Turn this knowledge into practice by taking the "Accelerating Progress towards the Health MDGs and other Health Outcomes,” a two-week course designed to address the capacity needs of World Bank client countries working to achieving health outcomes, such as those posed by the MGD agenda. A clear outcome agenda looks beyond the traditional answers in the health sector and, importantly, includes critical work on the role of households in producing good health, and focuses on the role of critical sectors outside health, such as water, sanitation, roads, and education, among others.

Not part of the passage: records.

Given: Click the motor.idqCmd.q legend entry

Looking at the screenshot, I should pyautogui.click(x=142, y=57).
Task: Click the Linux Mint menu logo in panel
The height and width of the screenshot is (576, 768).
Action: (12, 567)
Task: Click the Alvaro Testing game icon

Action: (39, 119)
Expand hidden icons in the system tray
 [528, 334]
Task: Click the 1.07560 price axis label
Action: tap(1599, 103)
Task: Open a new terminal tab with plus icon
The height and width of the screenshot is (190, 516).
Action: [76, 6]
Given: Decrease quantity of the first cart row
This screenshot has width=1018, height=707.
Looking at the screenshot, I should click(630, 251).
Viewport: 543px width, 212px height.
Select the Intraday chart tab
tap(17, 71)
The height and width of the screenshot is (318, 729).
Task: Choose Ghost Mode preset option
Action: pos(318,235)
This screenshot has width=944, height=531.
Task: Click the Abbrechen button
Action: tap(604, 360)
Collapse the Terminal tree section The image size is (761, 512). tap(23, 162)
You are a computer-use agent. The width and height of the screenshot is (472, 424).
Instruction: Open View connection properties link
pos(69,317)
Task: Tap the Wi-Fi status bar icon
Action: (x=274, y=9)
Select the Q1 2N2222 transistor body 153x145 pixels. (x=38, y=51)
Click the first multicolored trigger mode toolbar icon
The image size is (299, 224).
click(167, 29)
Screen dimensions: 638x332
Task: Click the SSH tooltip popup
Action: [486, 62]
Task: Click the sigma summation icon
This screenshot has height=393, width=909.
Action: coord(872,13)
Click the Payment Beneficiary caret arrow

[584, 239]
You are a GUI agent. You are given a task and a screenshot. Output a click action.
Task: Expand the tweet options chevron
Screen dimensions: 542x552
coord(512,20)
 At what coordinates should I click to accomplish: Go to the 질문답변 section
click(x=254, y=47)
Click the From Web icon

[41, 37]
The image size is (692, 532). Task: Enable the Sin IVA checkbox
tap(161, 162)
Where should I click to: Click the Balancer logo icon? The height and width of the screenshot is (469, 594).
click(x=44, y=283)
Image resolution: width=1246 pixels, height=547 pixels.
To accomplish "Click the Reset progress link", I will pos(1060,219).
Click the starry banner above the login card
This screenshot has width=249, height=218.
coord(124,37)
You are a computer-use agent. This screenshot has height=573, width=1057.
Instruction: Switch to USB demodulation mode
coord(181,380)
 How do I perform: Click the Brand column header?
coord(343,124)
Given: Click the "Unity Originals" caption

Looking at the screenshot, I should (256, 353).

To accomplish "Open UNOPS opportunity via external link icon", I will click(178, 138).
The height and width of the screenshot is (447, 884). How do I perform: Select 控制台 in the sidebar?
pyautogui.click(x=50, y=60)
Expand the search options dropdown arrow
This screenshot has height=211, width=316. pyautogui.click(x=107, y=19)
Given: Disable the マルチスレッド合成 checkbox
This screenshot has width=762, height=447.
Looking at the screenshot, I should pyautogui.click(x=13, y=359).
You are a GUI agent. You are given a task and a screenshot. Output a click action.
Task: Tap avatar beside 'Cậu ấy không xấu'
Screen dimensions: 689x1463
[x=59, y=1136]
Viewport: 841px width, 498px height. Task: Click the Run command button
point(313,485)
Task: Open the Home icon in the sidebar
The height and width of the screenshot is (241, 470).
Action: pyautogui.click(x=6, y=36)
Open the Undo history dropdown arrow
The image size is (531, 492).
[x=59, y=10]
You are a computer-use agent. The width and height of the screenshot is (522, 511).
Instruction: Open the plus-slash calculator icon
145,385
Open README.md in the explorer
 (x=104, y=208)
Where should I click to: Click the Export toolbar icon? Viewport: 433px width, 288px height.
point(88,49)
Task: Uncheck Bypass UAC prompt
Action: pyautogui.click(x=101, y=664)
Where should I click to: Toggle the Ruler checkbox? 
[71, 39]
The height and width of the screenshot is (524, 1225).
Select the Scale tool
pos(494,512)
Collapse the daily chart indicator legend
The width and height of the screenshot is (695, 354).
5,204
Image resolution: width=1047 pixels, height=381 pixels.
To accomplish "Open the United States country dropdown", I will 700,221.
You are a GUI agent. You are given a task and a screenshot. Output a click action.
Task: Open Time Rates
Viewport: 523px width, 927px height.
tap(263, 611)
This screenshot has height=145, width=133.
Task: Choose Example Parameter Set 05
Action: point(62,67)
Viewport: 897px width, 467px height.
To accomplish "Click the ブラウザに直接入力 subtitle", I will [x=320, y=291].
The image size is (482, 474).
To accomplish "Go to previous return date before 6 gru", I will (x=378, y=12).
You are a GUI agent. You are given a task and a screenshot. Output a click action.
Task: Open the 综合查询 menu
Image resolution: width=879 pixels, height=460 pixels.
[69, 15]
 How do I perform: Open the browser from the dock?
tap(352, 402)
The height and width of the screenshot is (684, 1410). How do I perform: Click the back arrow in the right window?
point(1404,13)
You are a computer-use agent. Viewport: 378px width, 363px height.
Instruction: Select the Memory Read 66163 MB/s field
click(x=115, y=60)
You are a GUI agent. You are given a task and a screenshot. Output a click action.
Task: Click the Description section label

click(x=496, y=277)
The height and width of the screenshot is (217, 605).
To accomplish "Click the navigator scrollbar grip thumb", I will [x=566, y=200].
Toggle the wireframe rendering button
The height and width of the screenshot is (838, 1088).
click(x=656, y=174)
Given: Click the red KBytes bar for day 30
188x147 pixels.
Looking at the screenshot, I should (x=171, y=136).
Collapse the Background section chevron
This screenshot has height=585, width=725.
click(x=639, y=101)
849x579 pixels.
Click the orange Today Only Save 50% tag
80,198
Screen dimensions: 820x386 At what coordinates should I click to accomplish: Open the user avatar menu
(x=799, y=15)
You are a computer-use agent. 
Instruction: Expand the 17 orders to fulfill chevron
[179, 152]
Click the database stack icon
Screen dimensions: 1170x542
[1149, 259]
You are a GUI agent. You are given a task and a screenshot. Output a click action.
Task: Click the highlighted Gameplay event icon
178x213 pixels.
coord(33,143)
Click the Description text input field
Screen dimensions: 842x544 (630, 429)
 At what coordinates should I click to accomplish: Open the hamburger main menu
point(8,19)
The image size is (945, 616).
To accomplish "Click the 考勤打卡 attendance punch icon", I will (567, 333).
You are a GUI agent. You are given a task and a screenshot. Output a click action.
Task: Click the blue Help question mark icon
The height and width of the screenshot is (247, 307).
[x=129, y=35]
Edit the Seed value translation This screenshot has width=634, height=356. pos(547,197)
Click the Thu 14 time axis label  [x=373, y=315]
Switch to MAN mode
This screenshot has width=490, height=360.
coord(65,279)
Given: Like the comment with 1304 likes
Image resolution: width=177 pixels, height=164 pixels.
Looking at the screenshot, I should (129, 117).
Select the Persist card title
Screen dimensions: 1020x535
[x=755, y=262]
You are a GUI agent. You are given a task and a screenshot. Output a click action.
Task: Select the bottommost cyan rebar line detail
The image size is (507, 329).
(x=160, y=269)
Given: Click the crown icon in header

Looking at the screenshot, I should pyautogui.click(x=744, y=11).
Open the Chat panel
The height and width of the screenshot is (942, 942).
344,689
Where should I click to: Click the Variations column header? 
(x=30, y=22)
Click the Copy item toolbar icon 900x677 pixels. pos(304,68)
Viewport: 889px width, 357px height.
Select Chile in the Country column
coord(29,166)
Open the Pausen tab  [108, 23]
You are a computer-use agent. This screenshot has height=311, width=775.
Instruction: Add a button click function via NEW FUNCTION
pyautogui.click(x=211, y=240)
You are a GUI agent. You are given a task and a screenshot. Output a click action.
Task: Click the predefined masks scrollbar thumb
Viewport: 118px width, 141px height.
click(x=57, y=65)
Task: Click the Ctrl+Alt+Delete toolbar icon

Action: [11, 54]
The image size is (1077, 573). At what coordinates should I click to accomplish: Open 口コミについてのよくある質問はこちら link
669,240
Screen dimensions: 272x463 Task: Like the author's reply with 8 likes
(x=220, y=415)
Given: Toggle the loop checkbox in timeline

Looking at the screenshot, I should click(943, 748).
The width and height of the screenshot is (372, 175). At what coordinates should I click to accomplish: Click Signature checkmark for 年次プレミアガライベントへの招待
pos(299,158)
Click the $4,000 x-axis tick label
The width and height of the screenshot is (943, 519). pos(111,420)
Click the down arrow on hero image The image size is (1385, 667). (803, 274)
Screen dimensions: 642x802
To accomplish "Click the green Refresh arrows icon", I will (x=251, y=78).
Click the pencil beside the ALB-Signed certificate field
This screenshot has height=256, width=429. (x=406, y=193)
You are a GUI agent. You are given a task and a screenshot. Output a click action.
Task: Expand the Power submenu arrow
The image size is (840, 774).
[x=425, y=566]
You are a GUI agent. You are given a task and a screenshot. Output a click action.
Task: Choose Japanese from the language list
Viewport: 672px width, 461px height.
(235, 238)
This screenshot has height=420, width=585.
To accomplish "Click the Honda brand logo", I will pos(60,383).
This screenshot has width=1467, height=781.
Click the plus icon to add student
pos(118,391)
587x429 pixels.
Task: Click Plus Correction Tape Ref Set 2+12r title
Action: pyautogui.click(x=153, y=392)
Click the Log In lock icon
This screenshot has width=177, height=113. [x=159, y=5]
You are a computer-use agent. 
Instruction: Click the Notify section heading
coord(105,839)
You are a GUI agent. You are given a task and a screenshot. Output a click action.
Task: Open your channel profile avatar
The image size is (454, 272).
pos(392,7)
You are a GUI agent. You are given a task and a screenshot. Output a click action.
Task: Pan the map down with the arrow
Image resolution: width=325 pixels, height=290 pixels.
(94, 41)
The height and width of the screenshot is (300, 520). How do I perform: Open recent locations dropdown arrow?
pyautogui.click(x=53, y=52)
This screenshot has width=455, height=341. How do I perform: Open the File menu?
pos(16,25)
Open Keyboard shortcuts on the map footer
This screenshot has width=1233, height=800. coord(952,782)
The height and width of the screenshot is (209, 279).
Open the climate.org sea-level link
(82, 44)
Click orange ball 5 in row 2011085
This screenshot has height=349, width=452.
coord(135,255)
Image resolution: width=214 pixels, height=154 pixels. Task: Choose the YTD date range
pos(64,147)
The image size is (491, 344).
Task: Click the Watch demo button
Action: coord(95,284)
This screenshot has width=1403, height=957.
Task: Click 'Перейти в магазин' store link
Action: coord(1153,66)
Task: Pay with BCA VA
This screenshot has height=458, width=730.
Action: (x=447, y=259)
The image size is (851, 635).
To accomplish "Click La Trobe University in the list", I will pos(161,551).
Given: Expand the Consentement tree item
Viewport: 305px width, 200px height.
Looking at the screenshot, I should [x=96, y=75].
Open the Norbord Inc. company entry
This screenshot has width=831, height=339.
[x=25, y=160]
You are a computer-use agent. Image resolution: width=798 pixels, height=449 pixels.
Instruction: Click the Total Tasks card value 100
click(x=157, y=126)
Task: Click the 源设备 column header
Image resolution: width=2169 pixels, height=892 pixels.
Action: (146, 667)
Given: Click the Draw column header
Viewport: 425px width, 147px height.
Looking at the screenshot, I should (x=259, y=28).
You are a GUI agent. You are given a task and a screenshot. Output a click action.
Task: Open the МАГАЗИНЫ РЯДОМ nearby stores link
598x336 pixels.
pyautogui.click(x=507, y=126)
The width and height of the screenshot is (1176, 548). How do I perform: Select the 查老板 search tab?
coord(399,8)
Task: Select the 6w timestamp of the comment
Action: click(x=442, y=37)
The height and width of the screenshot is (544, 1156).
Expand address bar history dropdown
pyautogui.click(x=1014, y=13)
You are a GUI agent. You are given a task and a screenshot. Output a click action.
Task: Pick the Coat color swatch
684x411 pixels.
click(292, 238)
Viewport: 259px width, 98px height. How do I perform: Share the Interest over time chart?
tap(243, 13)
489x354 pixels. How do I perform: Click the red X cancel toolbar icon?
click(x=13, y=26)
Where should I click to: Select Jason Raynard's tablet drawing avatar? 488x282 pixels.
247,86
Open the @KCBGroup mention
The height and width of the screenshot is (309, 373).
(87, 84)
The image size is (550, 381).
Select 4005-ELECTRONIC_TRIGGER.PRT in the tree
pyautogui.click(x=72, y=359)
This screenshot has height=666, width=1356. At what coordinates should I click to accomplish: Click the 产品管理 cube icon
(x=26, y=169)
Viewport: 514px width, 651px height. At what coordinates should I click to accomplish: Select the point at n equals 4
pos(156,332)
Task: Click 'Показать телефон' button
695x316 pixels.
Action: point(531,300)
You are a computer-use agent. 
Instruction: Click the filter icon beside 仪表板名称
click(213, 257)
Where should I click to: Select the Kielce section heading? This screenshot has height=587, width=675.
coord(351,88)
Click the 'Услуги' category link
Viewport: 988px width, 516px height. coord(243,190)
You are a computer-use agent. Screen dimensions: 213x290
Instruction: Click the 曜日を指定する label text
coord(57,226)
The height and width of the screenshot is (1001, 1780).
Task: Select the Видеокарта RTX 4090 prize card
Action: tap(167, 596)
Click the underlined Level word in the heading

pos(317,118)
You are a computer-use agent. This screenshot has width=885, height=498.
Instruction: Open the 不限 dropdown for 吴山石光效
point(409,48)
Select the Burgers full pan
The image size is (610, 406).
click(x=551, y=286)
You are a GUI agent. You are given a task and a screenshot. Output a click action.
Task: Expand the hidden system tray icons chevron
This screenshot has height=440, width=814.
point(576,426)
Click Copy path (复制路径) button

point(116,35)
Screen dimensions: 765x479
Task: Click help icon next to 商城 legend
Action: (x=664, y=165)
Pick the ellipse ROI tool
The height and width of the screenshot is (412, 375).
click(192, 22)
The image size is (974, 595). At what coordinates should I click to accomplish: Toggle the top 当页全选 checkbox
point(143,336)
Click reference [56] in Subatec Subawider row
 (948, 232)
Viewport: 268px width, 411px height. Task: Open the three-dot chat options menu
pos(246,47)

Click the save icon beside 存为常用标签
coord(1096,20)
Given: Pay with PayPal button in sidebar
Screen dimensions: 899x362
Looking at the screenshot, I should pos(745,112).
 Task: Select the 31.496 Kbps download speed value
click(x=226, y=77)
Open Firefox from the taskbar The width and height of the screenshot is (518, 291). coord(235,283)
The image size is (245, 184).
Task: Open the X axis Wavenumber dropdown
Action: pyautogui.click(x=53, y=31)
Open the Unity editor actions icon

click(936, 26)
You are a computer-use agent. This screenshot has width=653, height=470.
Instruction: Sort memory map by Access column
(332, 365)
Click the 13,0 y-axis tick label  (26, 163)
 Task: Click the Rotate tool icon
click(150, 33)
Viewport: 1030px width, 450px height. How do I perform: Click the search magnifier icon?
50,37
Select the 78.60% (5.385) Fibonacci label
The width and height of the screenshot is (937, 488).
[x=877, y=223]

This two-week course targets key actors involved in achieving health outcomes. It provides state of the art knowledge on what works at the household level, as well as what works inside and outside the health sector. Putting knowledge into practice requires a look at the bottlenecks that limit, or even prevent, implementation effectiveness. These bottlenecks are studied at the household level, at the community level, within the health sector itself, as well as through a multi-sector lens. After focusing on outcomes, sharing of knowledge on what works, and analyzing bottlenecks, the course then shifts its emphasis to the roles of the public and non-public sector, and on the instruments and tools available within the international health community.
The course will share tools and knowledge of reforms, the role of government, essential public health functions and new finance modalities in order to empower participants to become effective agents of change. In addition to lectures, the course uses case based learning techniques to help participants design and implement programs that put this knowledge to use. It employs adult learning techniques, such as interactive group work, debate and action learning.